Have you seen the commercial for Rosetta Stone? I know the software is popular, and I've heard it's effective, but the commercial gets me every time.
An attractive woman strolls casually through an immaculate home that just happens to have the Rosetta Stone package sitting all alone on a lovely glass-topped table, nowhere near a computer. She delivers her lines with a look on her face that tells you she doesn't buy any of your excuses. "Are you one of those people who think you just can't learn a new language? It's not that you can't learn . . . "
Now, tell me, don't you just hear your parents finishing that sentence over and over again, regarding algebra, world history, geography, spelling, chemistry, or whatever subject it was in school that tortured you day in, day out? And they never finished that sentence in a way that made your mental block someone else's fault, did they? It was never the teacher, or the text book, was it?

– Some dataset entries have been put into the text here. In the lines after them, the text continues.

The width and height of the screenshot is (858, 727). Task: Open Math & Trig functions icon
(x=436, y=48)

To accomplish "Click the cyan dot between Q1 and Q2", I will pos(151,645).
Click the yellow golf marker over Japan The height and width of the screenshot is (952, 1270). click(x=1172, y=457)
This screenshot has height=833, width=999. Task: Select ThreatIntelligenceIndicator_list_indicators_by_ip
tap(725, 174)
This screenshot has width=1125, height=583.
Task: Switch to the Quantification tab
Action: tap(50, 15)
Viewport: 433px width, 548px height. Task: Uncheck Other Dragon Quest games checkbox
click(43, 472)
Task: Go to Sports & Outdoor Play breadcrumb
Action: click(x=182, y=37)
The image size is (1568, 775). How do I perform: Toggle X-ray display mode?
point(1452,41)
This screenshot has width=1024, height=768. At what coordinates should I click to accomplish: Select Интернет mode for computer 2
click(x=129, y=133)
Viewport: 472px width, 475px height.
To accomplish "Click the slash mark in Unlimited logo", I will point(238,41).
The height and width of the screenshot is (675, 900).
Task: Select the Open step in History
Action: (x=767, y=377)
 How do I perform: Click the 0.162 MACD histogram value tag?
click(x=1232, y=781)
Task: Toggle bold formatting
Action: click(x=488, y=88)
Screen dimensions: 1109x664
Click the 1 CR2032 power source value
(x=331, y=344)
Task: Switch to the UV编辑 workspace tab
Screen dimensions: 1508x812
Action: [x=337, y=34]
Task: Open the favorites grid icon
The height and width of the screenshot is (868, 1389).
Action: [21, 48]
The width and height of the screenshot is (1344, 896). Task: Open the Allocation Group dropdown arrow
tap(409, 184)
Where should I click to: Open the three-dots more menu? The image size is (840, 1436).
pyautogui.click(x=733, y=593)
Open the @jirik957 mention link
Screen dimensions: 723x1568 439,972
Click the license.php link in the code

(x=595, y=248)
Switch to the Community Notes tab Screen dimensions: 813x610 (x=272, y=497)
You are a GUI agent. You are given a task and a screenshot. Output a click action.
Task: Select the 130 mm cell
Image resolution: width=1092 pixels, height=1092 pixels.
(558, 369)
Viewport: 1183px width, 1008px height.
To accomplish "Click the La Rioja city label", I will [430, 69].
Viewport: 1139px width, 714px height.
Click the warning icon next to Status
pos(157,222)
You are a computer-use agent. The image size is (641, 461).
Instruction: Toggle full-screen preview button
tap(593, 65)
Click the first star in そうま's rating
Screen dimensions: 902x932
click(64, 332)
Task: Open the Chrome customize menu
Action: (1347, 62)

Nope, it was always your fault you couldn't learn That Subject.
Of course, the Attractive Woman Selling Rosetta Stone goes on to assure you that if you just tried this software, you could dance linguistic circles around Dr. Daniel Jackson ("I speak twenty-four languages. Pick one.").
But let's insert some reality, shall we? After all, she's probably somebody's mother. "It's not that you can't learn, it's that you won't learn." If you would just turn off the radio and crack those books . . . If you would shut off the tv and get started, already . . . If you would quit wasting time on the internet and do something productive, for a change . . . If you would just buckle down and apply yourself . . . you would finally master Spanish/French/German/Mandarin/Russian/Japanese/Swahili once and for all.
Hmmm. Then again, I'm the kid that got in trouble for reading in school.